Protesting skateboarder in Paris – May 15th – photo from Adler and Associates

Directed by Janek Ambros and distributed by Marie Adler of Adler and Associates Entertainment, Inc., tells the story of the poor and middle class French in 1830 felt neglected by their King Louis Philippe whom they saw as favoring the elite and landowners.  As the years went on laws became stricter for the people and banning together they stormed the palace to create the Second Republic which was supposed to be a populist government with the needs of the people in mind.
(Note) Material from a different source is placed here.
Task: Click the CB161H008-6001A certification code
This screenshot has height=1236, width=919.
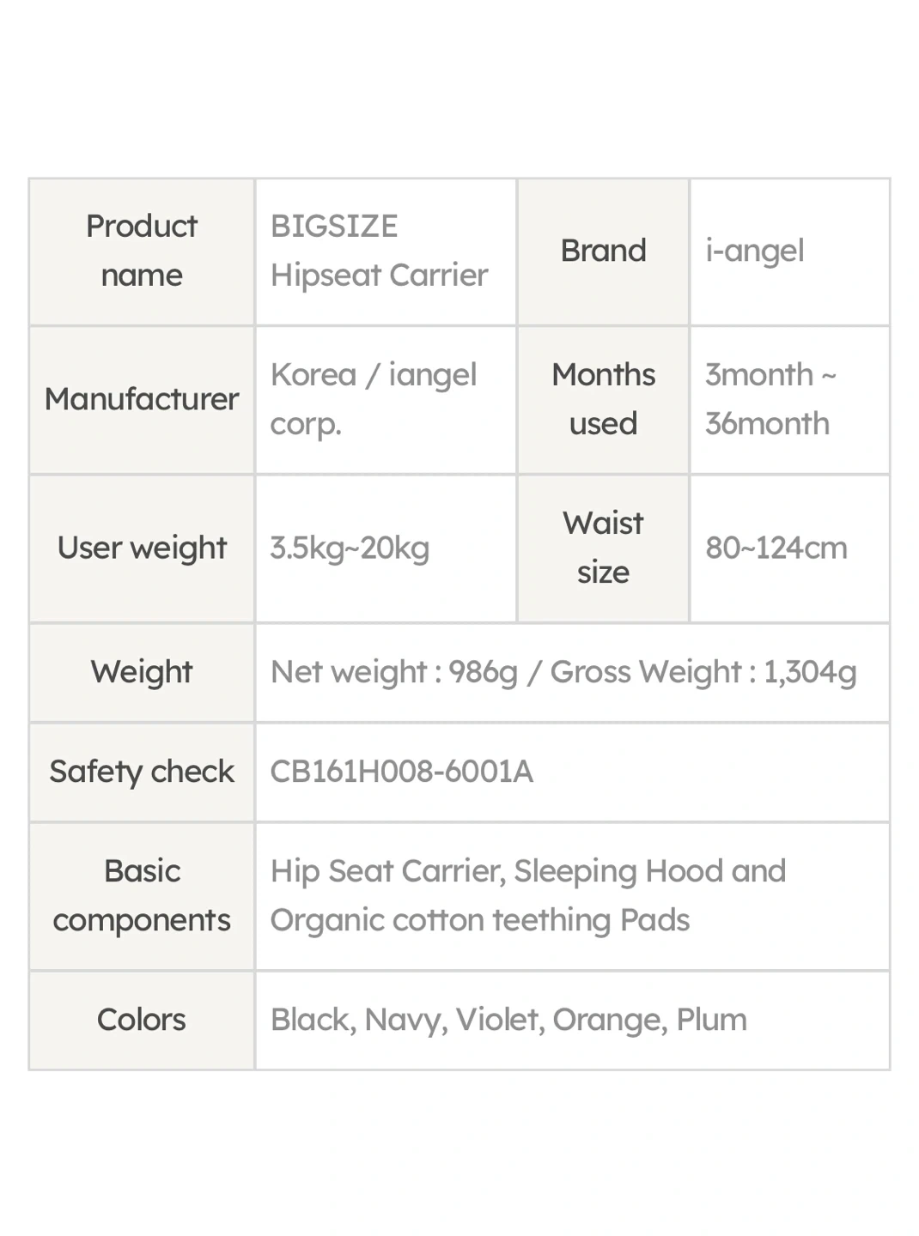Action: (402, 772)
Protesting in Paris – May 15th – photo from Adler Associates

It wasn’t long, however, before those running the Second Republic began to favor the same rich patrons ignoring the working class.   Louis Napoleon Bonaparte rose up.  A charismatic leader he made promises to the people and  much of the upper class supported him as the “least worst” candidate, as a man who would restore order.  A good proportion of the industrial working class voted for Louis-Napoleon with his vague indications of progressive economic views.  His overwhelming victory was mainly due to support from the non-politicized rural masses.  The name Bonaparte already carried meaning and the other contenders had no real history.  The  neglected middle class had become fed up and  disenfranchised with those in power.  They placed their hopes in idealists and extremists who waved the banner of populism.”
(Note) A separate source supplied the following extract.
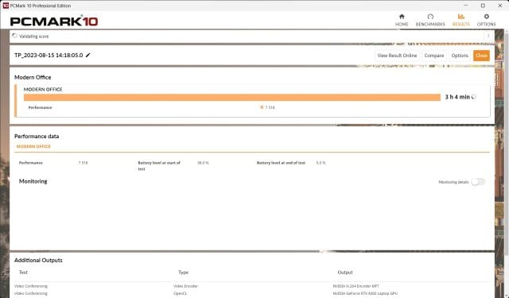Open Options gear icon
The width and height of the screenshot is (509, 298).
point(486,17)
Power soon rushed to Bonaparte‘s head and in 1851 he lead a coup de etat as he took control of the Second Republic.  Slowly he strangled the rights of the disenchanted masses.  Declaring himself a emperor of France and dictator he turned France into a fascist state.
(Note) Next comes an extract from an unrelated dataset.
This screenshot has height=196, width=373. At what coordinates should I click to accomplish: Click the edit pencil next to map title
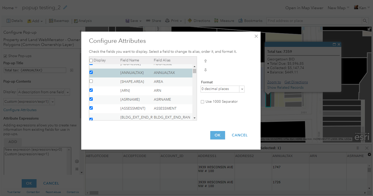click(x=65, y=8)
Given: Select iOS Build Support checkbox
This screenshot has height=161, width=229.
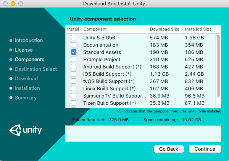Looking at the screenshot, I should coord(74,74).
Considering the modern events of Brexit in Britain and the election of President Donald Trump in the United States this eye-opening film which juxtaposes imagery of modern-day Paris has extreme relevance today.

photo from Adler and Associates

In narration the short tells the story of May 15, 1848 showing how protesters pushed the French establishment to give them the popular vote and were swayed by someone who made promises to help them.  Only after they elected the ruler did they see their  interests ignored in favor of the rich and powerful as the power went to his head.  Their revolution had backfire and turned against their own interests.


Is history doomed to repeat itself?  We hope not.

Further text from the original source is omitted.